Over the past few weeks I’ve been stressing to my boys the importance of being brothers and being their brother keeper.

Of Course they are boys, they argue, they fall out laughing, they tattle when the other is not cooperative to the others selfish motives. And then they reconcile.

– back to best brothers as usual. I’ve learned overtime that this is the way of the brotherhood  and It’s something I can’t change. What I can change is their view of each other throughout their brotherhood in light of the cross.

I can exemplify and teach them repentance when they have offended one another, caring for each other like in Matthew 22:39 and loving each other like in 1 Corinthians 13. I can teach them the importance of grace and compassion, and forgiveness and patience.

-but it first starts with me. It starts with me understanding my charge as not only their mother but as their sister in Christ.

This is my commandment: Love each other in the same way I have loved you. 13 There is no greater love than to lay down one’s life for one’s friends. You are my friends if you do what I command.  I no longer call you slaves, because a master doesn’t confide in his slaves. Now you are my friends, since I have told you everything the Father told me. You didn’t choose me. I chose you. I appointed you to go and produce lasting fruit, so that the Father will give you whatever you ask for, using my name. This is my command: Love each other.

John 15: 12-17

Therefore be imitators of God, as beloved children.  And walk in love, as Christ loved us and gave himself up for us, a fragrant offering and sacrifice to God.

Ephesians 5:1-2

This morning I couldn’t help but to repent and ask my babies for forgiveness for not loving them like I should. I asked the Lord to redeem my way of loving them.

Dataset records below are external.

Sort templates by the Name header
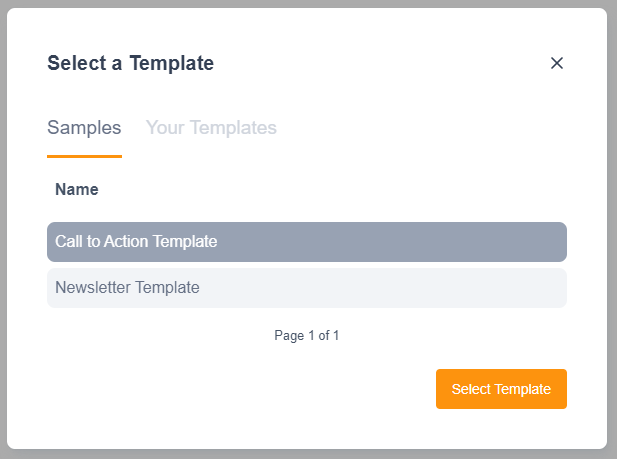The width and height of the screenshot is (617, 459). click(77, 189)
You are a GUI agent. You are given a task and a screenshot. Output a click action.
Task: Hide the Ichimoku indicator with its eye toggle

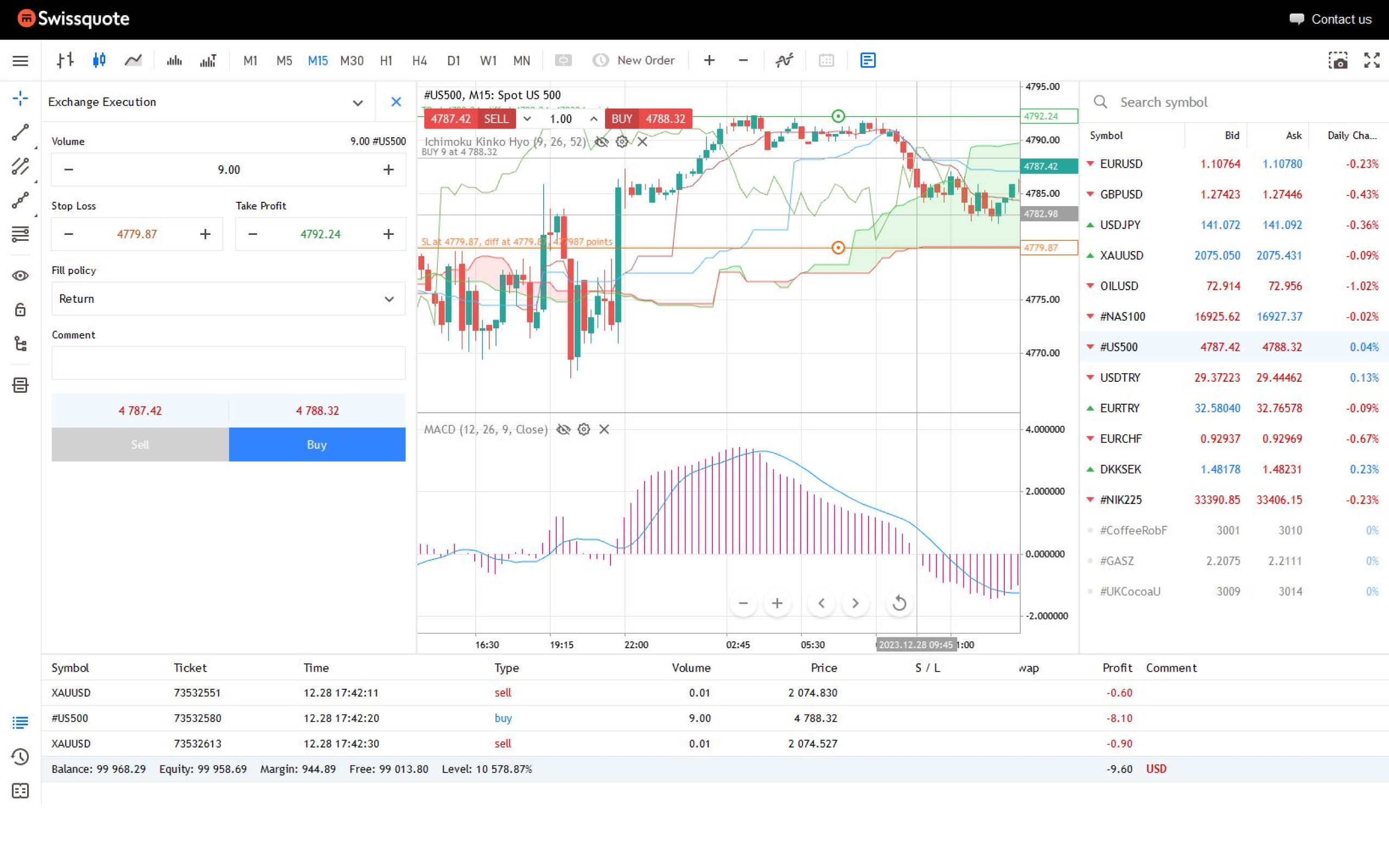click(x=602, y=142)
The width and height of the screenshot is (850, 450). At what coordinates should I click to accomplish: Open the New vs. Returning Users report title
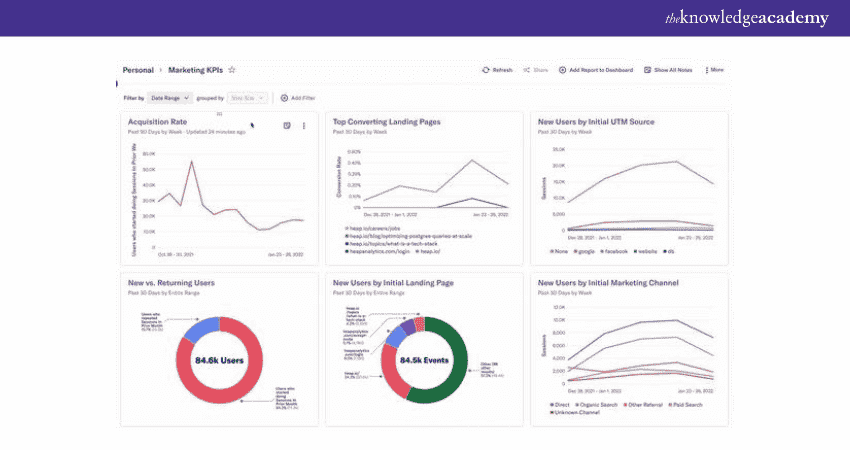point(170,283)
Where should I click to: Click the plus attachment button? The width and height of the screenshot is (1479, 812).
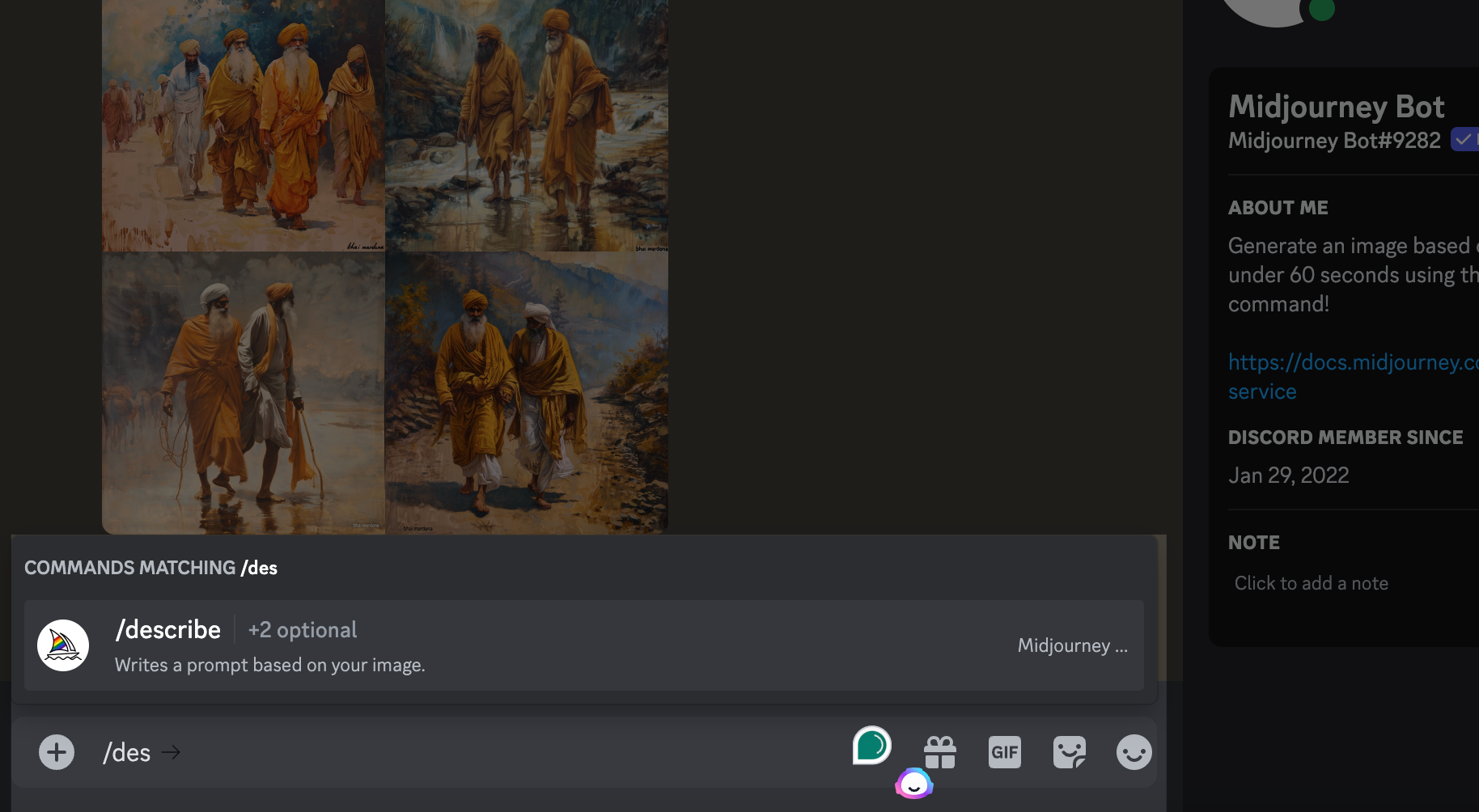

When we remember Jesus and the true meaning of his resurrection we can have hope in knowing that he died to redeem our love and in his love we are redeemed to love.

HIS way

I know that I can go to the cross every time I mess up and exchange my way for Jesus’ way. This is where it begins for those little eyes. This is how they will learn to love like Jesus.

My love isn’t perfect but his is and by it we are all redeemed.

I hope you all enjoy your Easter and are encouraged by the resurrection of Jesus and the fact that he now he lives in our hearts perfecting his love that he has been redeeming ever since.